Would you output the lines from the one with "Paylaş (38, 446)" through the last line of the material below, exactly, but without pictures?
*** Opening INFORMATION SUPPLIED ***
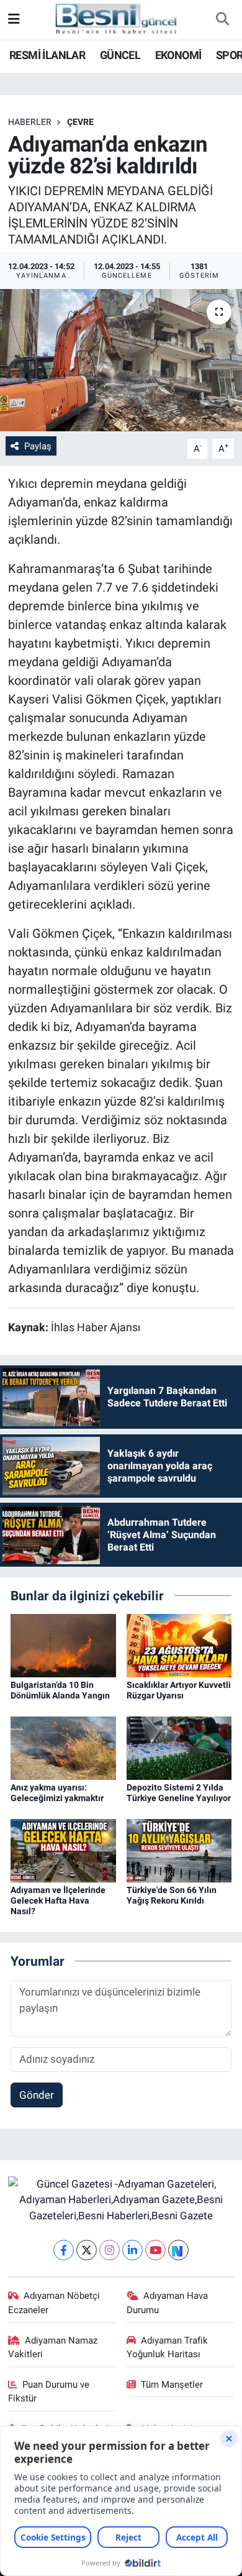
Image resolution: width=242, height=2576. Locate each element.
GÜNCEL (120, 55)
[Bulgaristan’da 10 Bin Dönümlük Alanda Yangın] (63, 1645)
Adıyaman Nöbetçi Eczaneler (54, 2302)
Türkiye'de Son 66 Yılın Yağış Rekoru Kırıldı (172, 1895)
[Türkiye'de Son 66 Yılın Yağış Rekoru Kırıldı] (179, 1850)
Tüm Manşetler (172, 2384)
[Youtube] (155, 2250)
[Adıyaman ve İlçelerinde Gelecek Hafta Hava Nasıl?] (63, 1850)
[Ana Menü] (14, 19)
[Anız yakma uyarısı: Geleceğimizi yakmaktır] (63, 1747)
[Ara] (222, 20)
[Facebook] (63, 2250)
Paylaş (38, 446)
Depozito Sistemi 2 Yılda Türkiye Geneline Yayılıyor (179, 1792)
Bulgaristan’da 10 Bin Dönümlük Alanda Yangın (60, 1690)
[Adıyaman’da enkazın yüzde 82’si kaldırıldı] (121, 360)
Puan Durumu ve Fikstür (49, 2391)
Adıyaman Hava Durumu (167, 2302)
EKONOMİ (178, 55)
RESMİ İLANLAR (47, 55)
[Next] (178, 2250)
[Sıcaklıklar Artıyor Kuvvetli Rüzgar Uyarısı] (179, 1645)
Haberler (30, 122)
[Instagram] (109, 2250)
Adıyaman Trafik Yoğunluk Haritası (167, 2347)
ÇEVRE (80, 122)
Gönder (36, 2095)
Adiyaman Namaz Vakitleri (53, 2347)
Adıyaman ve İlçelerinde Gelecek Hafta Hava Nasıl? (58, 1900)
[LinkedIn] (132, 2250)
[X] (86, 2250)
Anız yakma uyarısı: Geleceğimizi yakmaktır (57, 1792)
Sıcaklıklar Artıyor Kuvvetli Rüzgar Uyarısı (179, 1690)
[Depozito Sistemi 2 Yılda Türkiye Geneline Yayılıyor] (179, 1747)
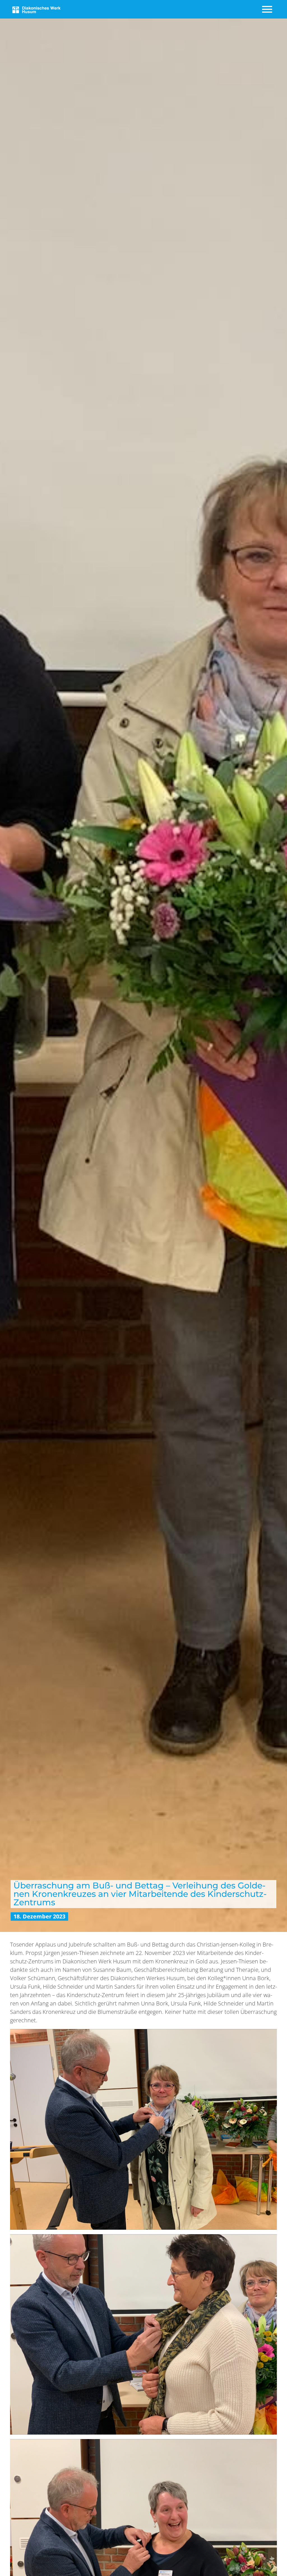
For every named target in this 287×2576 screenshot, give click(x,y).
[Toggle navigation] (268, 9)
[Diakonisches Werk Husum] (36, 9)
*** Closing INFORMATION SUPPLIED ***
◆ RESPONSE AREA
Paylaş (38, 446)
Depozito Sistemi 2 Yılda Türkiye Geneline Yayılıyor (179, 1792)
Bulgaristan’da 10 Bin Dönümlük Alanda Yangın (60, 1690)
[Adıyaman’da enkazın yüzde 82’si kaldırıldı] (121, 360)
Puan Durumu ve Fikstür (49, 2391)
Adıyaman Hava Durumu (167, 2302)
EKONOMİ (178, 55)
RESMİ İLANLAR (47, 55)
[Next] (178, 2250)
[Sıcaklıklar Artıyor Kuvvetli Rüzgar Uyarısı] (179, 1645)
Haberler (30, 122)
[Instagram] (109, 2250)
Adıyaman Trafik Yoğunluk Haritası (167, 2347)
ÇEVRE (80, 122)
Gönder (36, 2095)
Adiyaman Namaz Vakitleri (53, 2347)
Adıyaman ve İlçelerinde Gelecek Hafta Hava Nasıl? (58, 1900)
[LinkedIn] (132, 2250)
[X] (86, 2250)
Anız yakma uyarısı: Geleceğimizi yakmaktır (57, 1792)
Sıcaklıklar Artıyor Kuvvetli Rüzgar Uyarısı (179, 1690)
[Depozito Sistemi 2 Yılda Türkiye Geneline Yayılıyor] (179, 1747)
For every named target in this 287×2576 screenshot, give click(x,y).
[Toggle navigation] (268, 9)
[Diakonisches Werk Husum] (36, 9)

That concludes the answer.